BEGIN Text block

FCC rules under Section 255 of the Communications Act require telecommunications equipment manufacturers and service providers to make their products and services accessible to people with disabilities, if such access is readily achievable. Where access is not readily achievable, manufacturers and service providers must make their devices and services compatible with peripheral devices and specialized customer premises equipment that are commonly used by people with disabilities, if such compatibility is readily achievable.
Products and services covered under Section 255
FCC rules cover all hardware and software telephone network equipment and telecommunications equipment used in the home or office. Such equipment includes telephones, wireless handsets, fax machines, answering machines and pagers.
FCC rules cover basic and special telecommunications services, including regular telephone calls, call waiting, speed dialing, call forwarding, computer-provided directory assistance, call monitoring, caller identification, call tracing and repeat dialing, as well as voice mail and interactive voice response systems that provide callers with menus of choices.
Accessible: A product or service is deemed accessible if it provides accessible input, control and mechanical functions, as well as accessible output, display and control functions. For example, a pager that has both audio and visual controls for inputting information, as well as both audio and visual methods for retrieving messages, would be accessible to a person who is blind or deaf.
Usable: For a product or service to be usable, people with disabilities must be able to learn about and operate the product's or service's features effectively. This requirement includes providing access to information and documentation for the product or service, including instructions and user guides. In addition, companies must provide functionally equivalent access to support services, such as technical support hotlines and databases, call centers, service centers, repair services and billing services.
Compatible: The FCC requires that, where accessibility is not readily achievable, a product or service must be made compatible with peripheral devices or specialized equipment, if compatibility is readily achievable. Peripheral devices are devices that help make telecommunications products and services accessible to individuals with disabilities. Examples are teletypewriters (TTYs), visual signaling devices and amplifiers. To achieve compatibility, the FCC rules require:
- external electronic access to all information and control mechanisms
- a connection point for external audio processing devices
- the ability to connect with TTYs
- the ability to use TTY signals
Identifying access needs
Companies should engage in a number of activities to identify barriers to accessibility and usability. For example:
- When conducting market research, product design, testing, pilot demonstrations and product trials, companies should include individuals with disabilities in target groups for such activities.

END Text block

What to work on:
a – Check each statement against the Section 255 text and answer yes or no, quoting the words that decide it: (i) Pagers count as covered equipment. (ii) Compatibility with peripheral devices is required even when it is not readily achievable. (iii) Companies must offer functionally equivalent access to billing services.
b – Swap "audio options" for "sound options" in the part of the listing that opens with the line containing "You are a computer-use" and runs through the end of the listing, and write out only that part with nothing else changed. Leave the pictures out.
The listing that follows has no connection to the Section 255 text.

BEGIN Material

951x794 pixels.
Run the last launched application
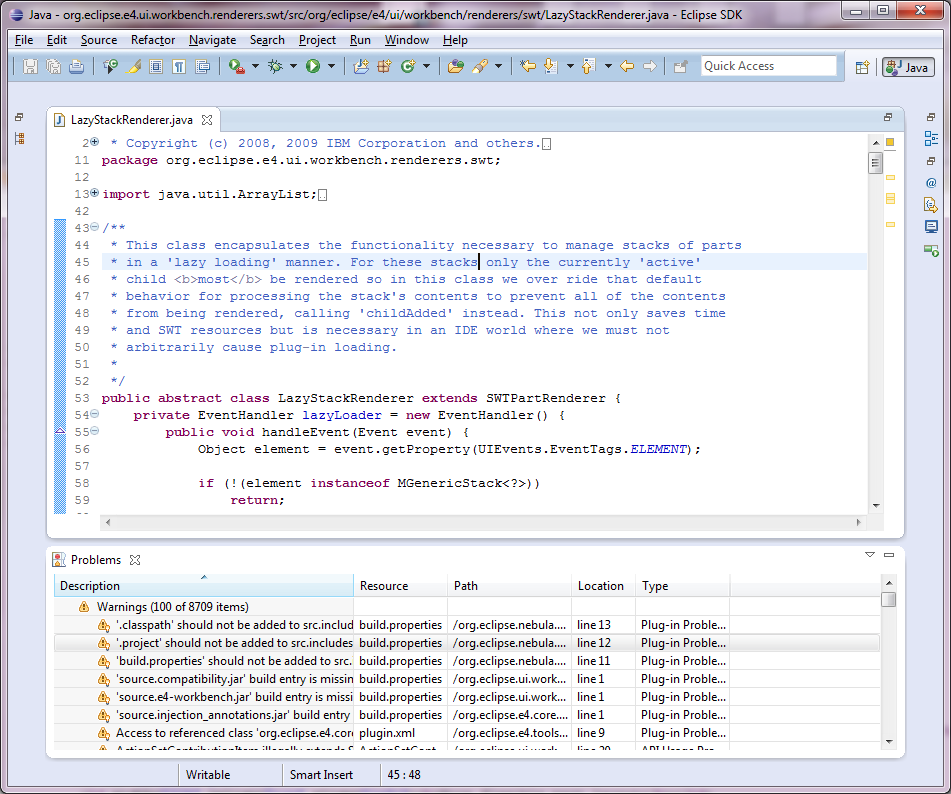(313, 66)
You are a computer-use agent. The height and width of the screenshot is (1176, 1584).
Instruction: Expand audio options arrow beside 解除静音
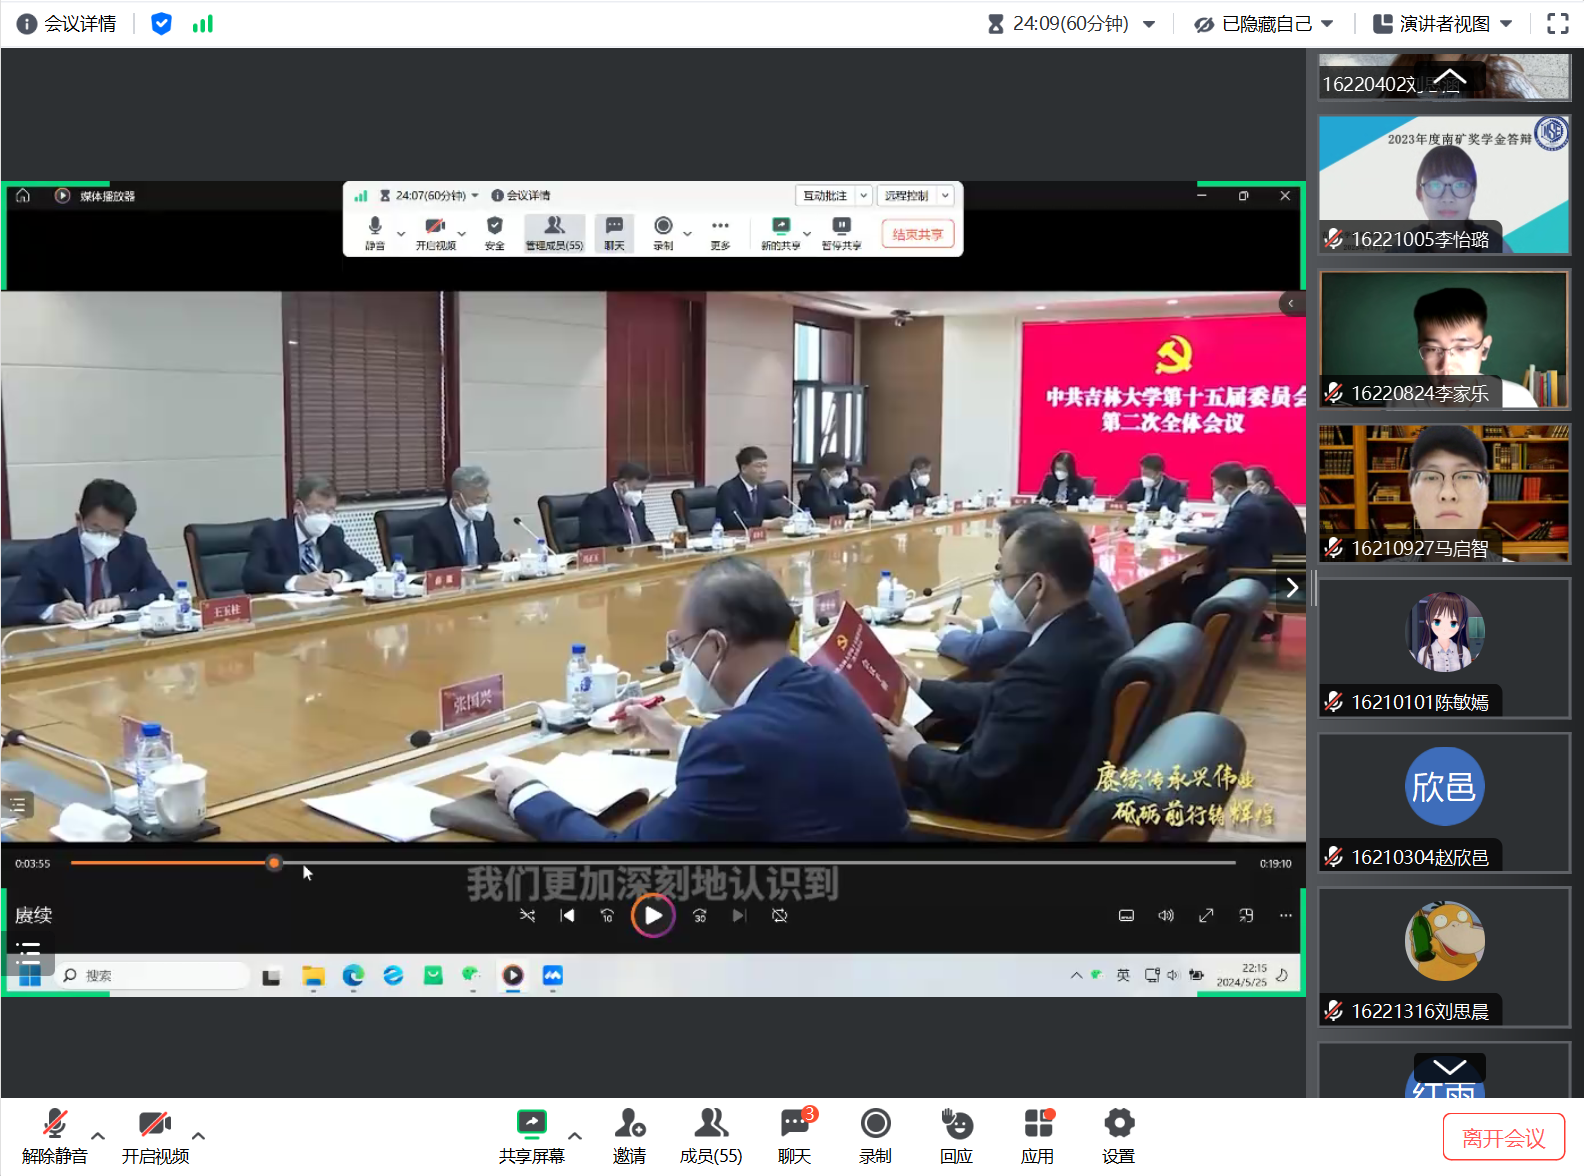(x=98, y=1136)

END Material

Full solutions:
a –
(i) Yes: "Such equipment includes telephones, wireless handsets, fax machines, answering machines and pagers."
(ii) No: "a product or service must be made compatible with peripheral devices or specialized equipment, if compatibility is readily achievable."
(iii) Yes: "companies must provide functionally equivalent access to support services, such as technical support hotlines and databases, call centers, service centers, repair services and billing services."

b –
You are a computer-use agent. The height and width of the screenshot is (1176, 1584).
Instruction: Expand sound options arrow beside 解除静音
(x=98, y=1136)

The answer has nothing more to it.